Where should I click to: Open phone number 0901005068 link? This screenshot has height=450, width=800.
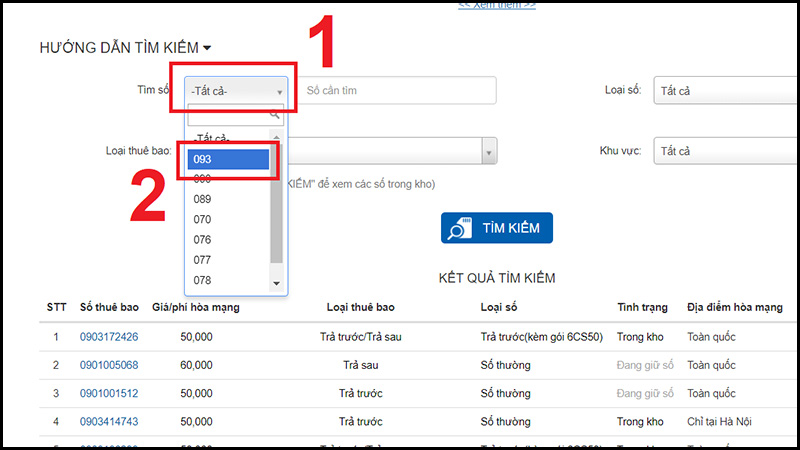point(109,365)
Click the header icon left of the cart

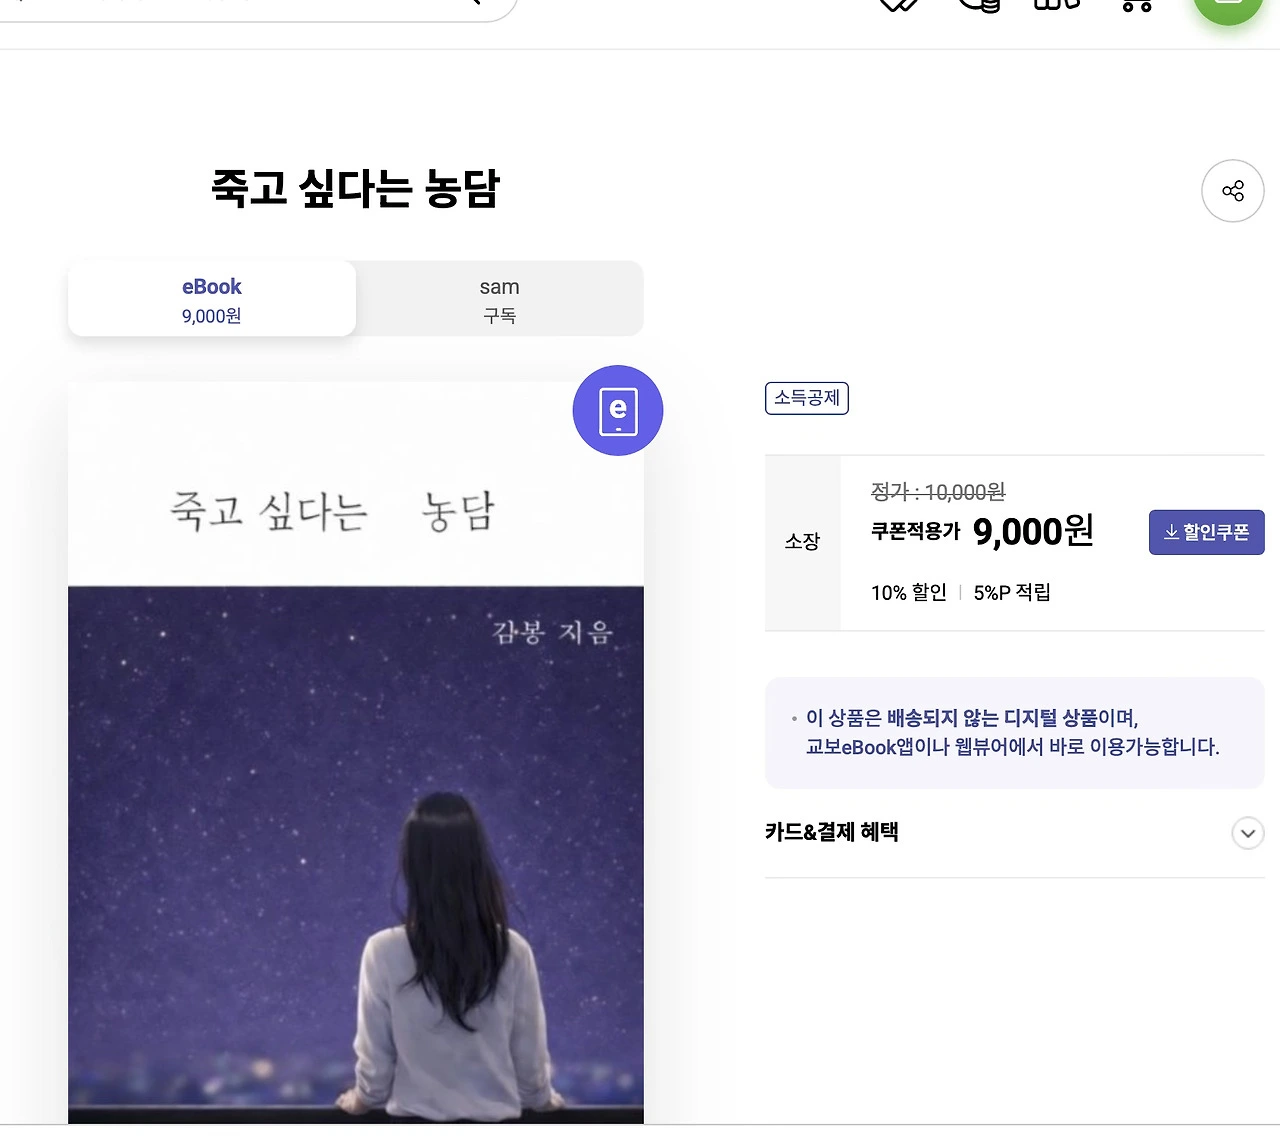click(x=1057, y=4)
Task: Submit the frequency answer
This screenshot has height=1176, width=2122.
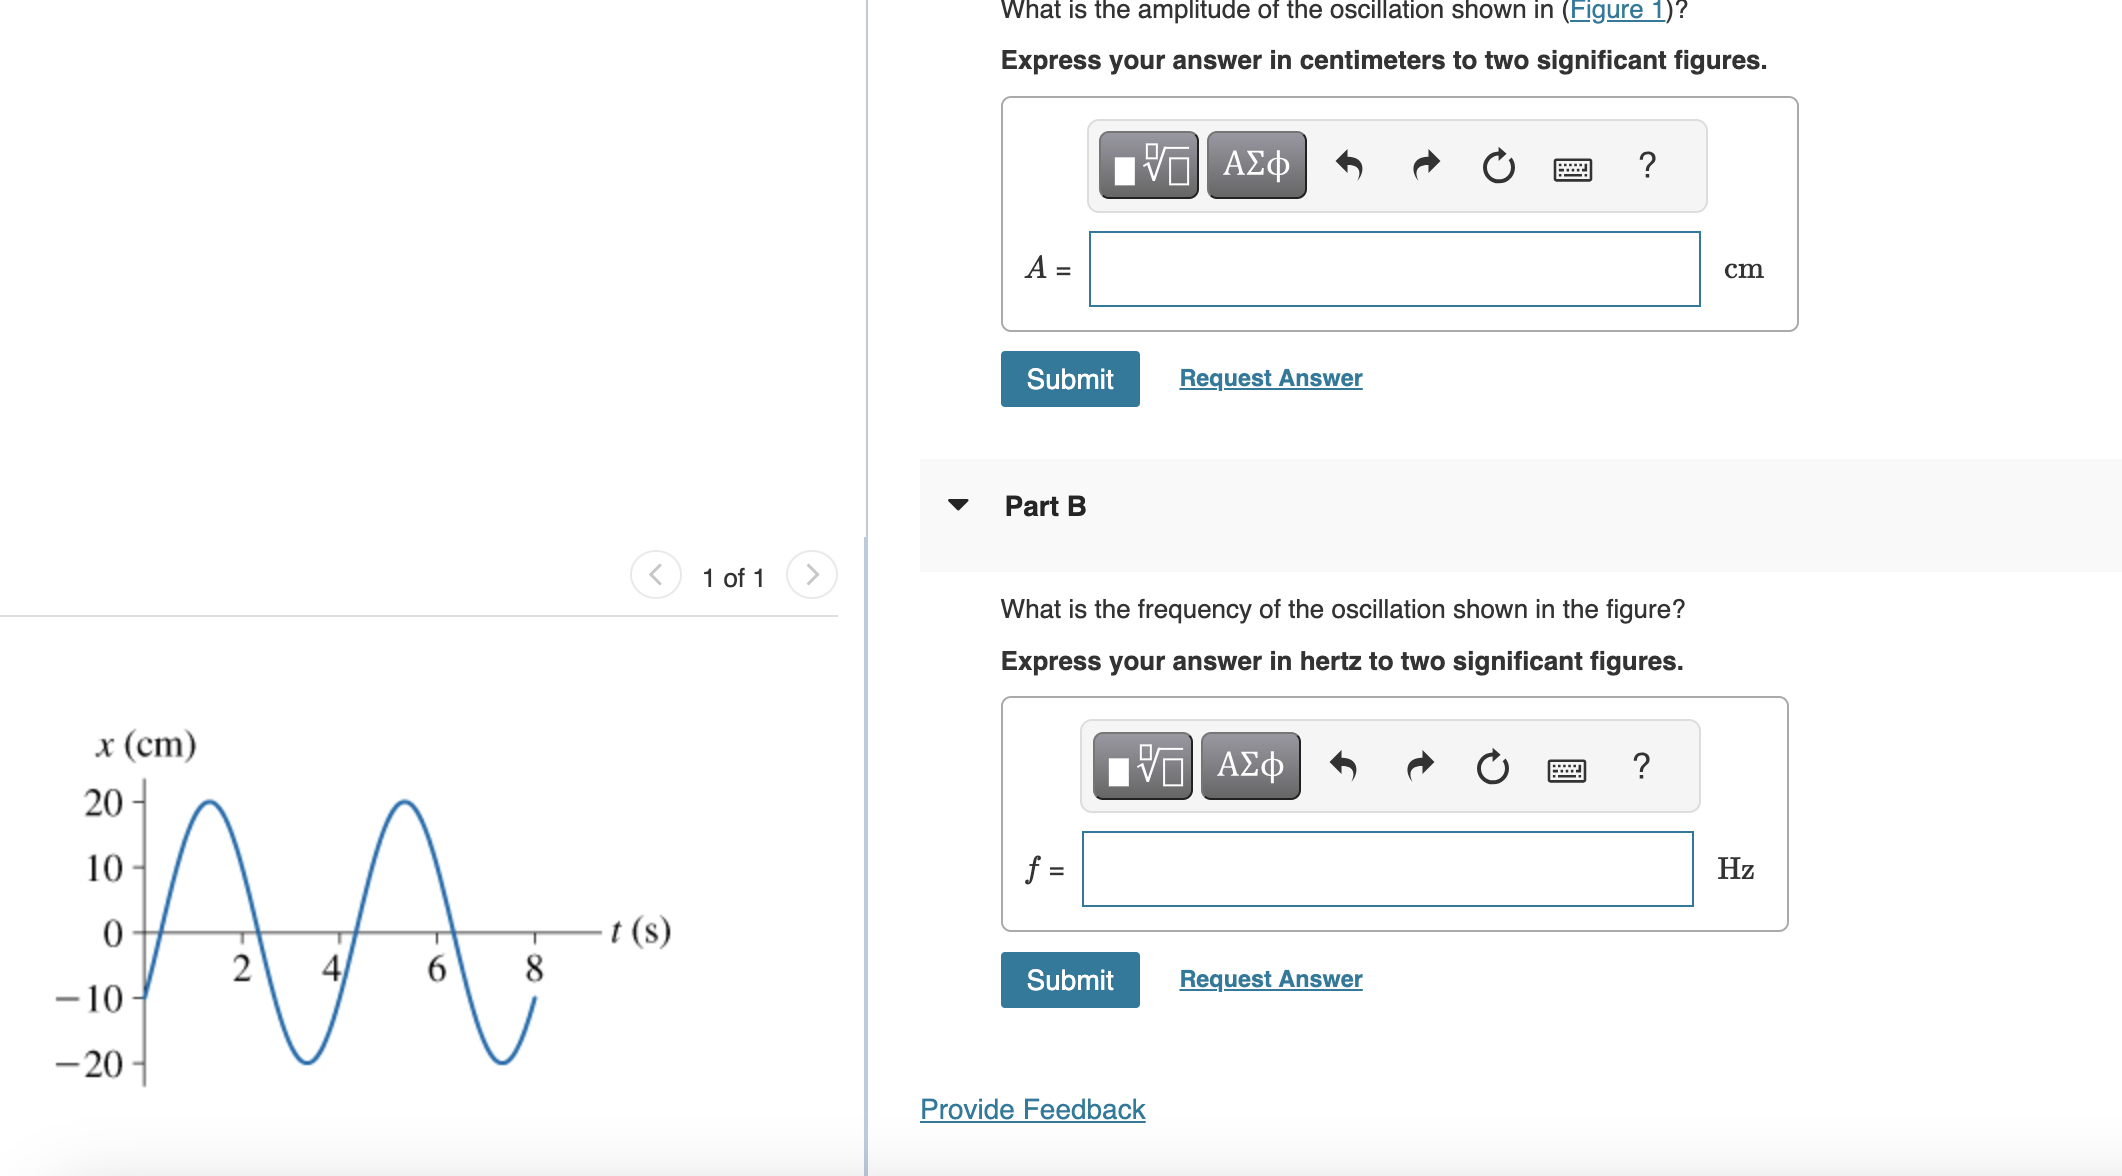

TASK DIRECTIONS -> Output the entries above verbatim. Omit the images.

REPLY TO THE EXERCISE ->
Where should I click to: Open phone number 0901005068 link? This screenshot has height=450, width=800.
point(109,365)
Click the header icon left of the cart

click(x=1057, y=4)
Task: Submit the frequency answer
This screenshot has height=1176, width=2122.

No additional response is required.